INSTRUCTIONS
1. Set down the part of the Freedom 5K race report starting with "Race photos are" and going on through "wind, and overcast.", word for word.
2. Answer these questions using the Freedom 5K race report:
(a) In which park was the race held?
(b) At what time did the 5K start?
(c) What was the temperature at start time?
3. Write what comes next in the Freedom 5K race report, picking up after its final sentence.

SUPPLIED TEXT
## begin

Race photos are here:


BEFORE MY START: My 5th race of 2020 was the 7th Annual Freedom 5K on Jan 25th , supporting the  Adult and Teen Challenge of Texas residential adult and teen drug and alcohol rehabilitation centers. Location was at O.P. Schnabel Park in San Antonio, Texas. There was a kid’s 1K at 8:30 a.m., a Toddlers Trot at 8:40 am, and the 5K starting at 9 a.m.  I have not done all of this organization’s 5Ks, but this was my 5th time of doing this one.   I live fairly close to the park, so with the late start I was able to sleep in a bit, arriving at the race locale with just under an hour to go.  Had already picked up my packet the day before, so wandered around pre-start, chatting with friends and getting a few photos.  This event is also dog-friendly, so handed out a few doggie treats too.  Weather was okay too; around 48 – 50 degrees at start time, no wind, and overcast.

## end

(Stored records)
## begin

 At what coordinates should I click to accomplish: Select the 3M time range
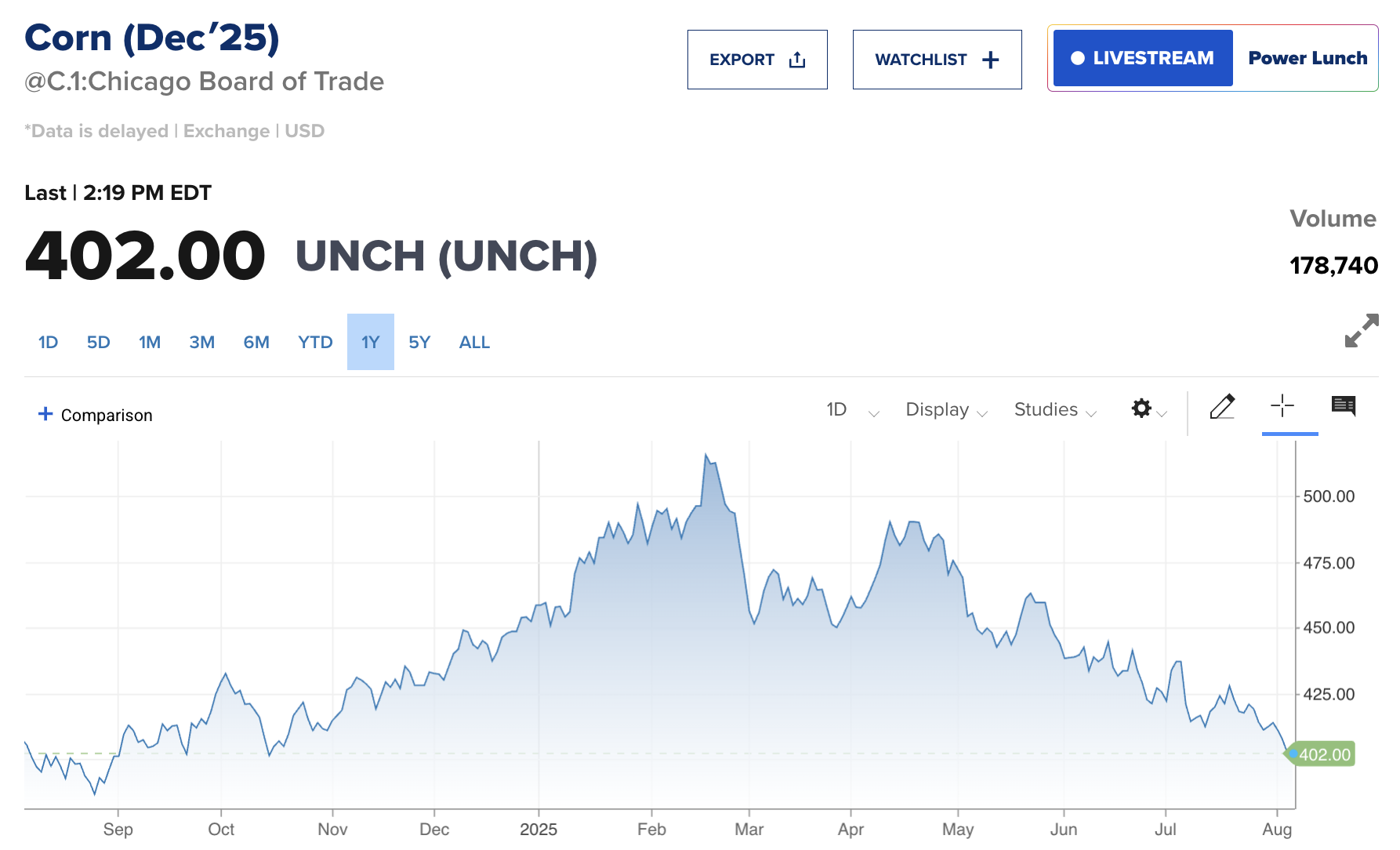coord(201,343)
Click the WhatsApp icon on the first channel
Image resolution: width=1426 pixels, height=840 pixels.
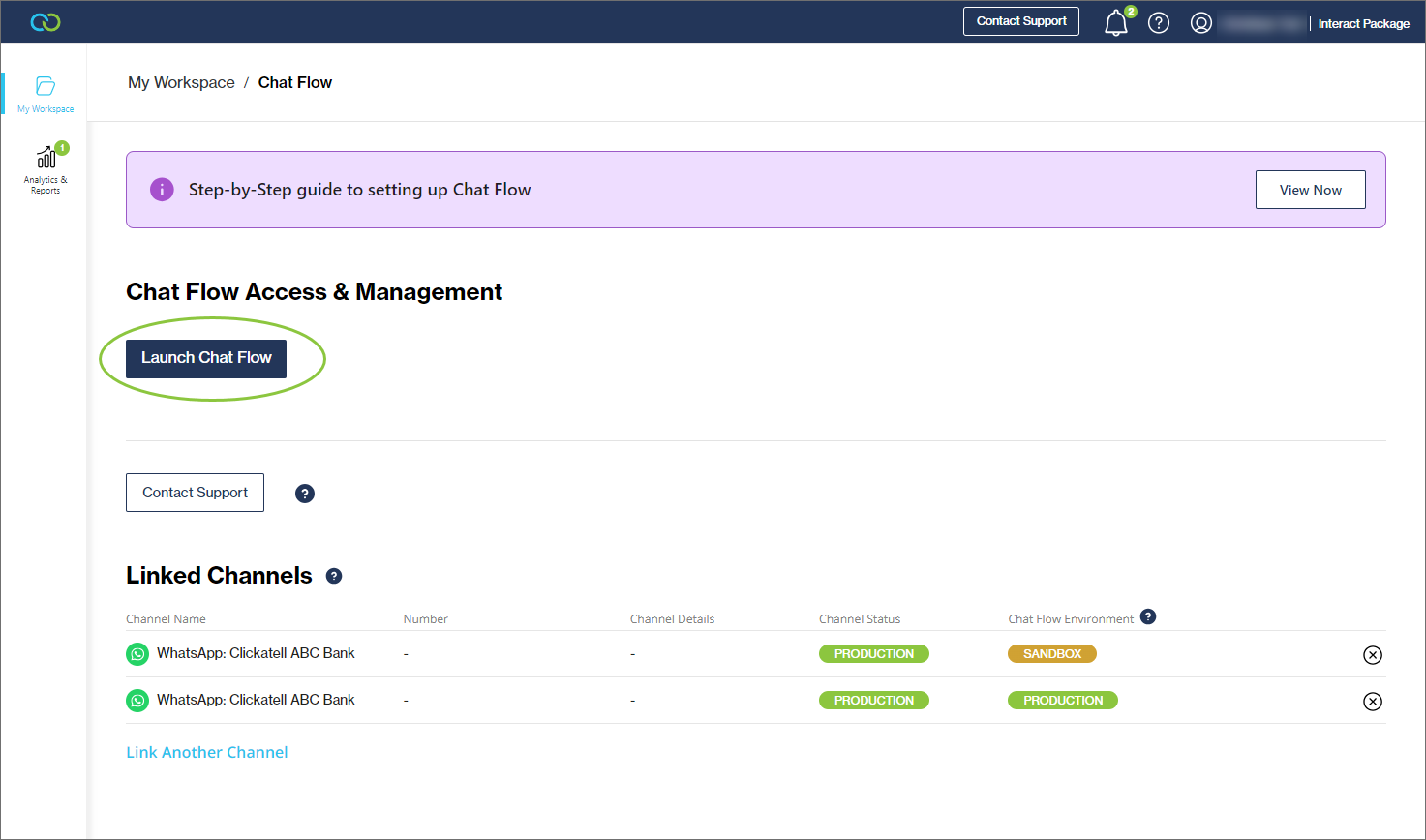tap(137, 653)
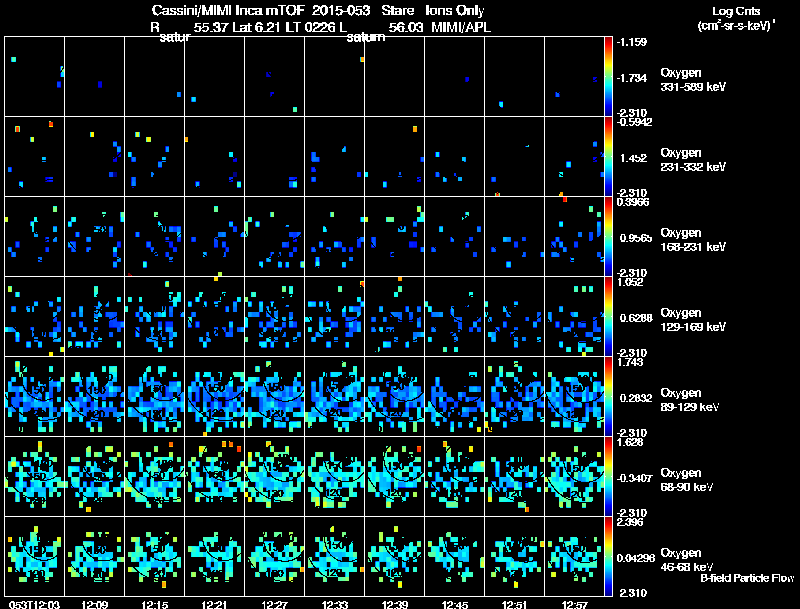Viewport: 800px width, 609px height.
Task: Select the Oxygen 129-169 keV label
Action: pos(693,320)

## end

RESPONSES TO THE TASKS
1.
Race photos are here:


BEFORE MY START: My 5th race of 2020 was the 7th Annual Freedom 5K on Jan 25th , supporting the  Adult and Teen Challenge of Texas residential adult and teen drug and alcohol rehabilitation centers. Location was at O.P. Schnabel Park in San Antonio, Texas. There was a kid’s 1K at 8:30 a.m., a Toddlers Trot at 8:40 am, and the 5K starting at 9 a.m.  I have not done all of this organization’s 5Ks, but this was my 5th time of doing this one.   I live fairly close to the park, so with the late start I was able to sleep in a bit, arriving at the race locale with just under an hour to go.  Had already picked up my packet the day before, so wandered around pre-start, chatting with friends and getting a few photos.  This event is also dog-friendly, so handed out a few doggie treats too.  Weather was okay too; around 48 – 50 degrees at start time, no wind, and overcast.

2.
(a) O.P. Schnabel Park in San Antonio, Texas
(b) 9 a.m.
(c) Around 48–50 degrees

3.
ON THE COURSE:  I do quite a few training runs in O.P. Schnabel Park and have done several past races here too, so I am familiar with the usual 5K course in this park, done on the park’s off-road paved trails.   Starting near the park pavilion, we went up a short incline, then went down a longer incline, and then down a short but steep hill to the park’s primary paved trails.  Out to a turn-round point and then back the way we came – meaning that on the way back we had to go up the short steep hill, and then up the incline we had come down on; but once we made the final turn to go back to the finish, that part was all downhill.  I ended up with a chip time of 36:30, putting me 2nd in my  60 – 69 males age group.  And, now that I am older, I met my primary goals too – finish standing up and no ambulance specifically waiting for me.   :p

After My Finish:  Right after I finished, got a couple of photos of some people coming in after me.  Then elaxed a bit post-race, enjoying some of the post-race goodies, and rehydrating and then wandered around getting some post-run photos of the happy finishers, supporters, sponsors, vendors, etc.  Then, since I am in one of the older age groups, had to wait a bit to hear my name called and get my 2nd place medal.  I jokingly told the Race Director, they really need to start the awards with we older people first since we are older and need to get home to take our nap.  😉  All good though and, wow, there sure were some speedy folks there.  The overall male did the 5K in 17-something and the first lady was at 20-something. I think at 17-something, I was near the halfway turn-round point, lol.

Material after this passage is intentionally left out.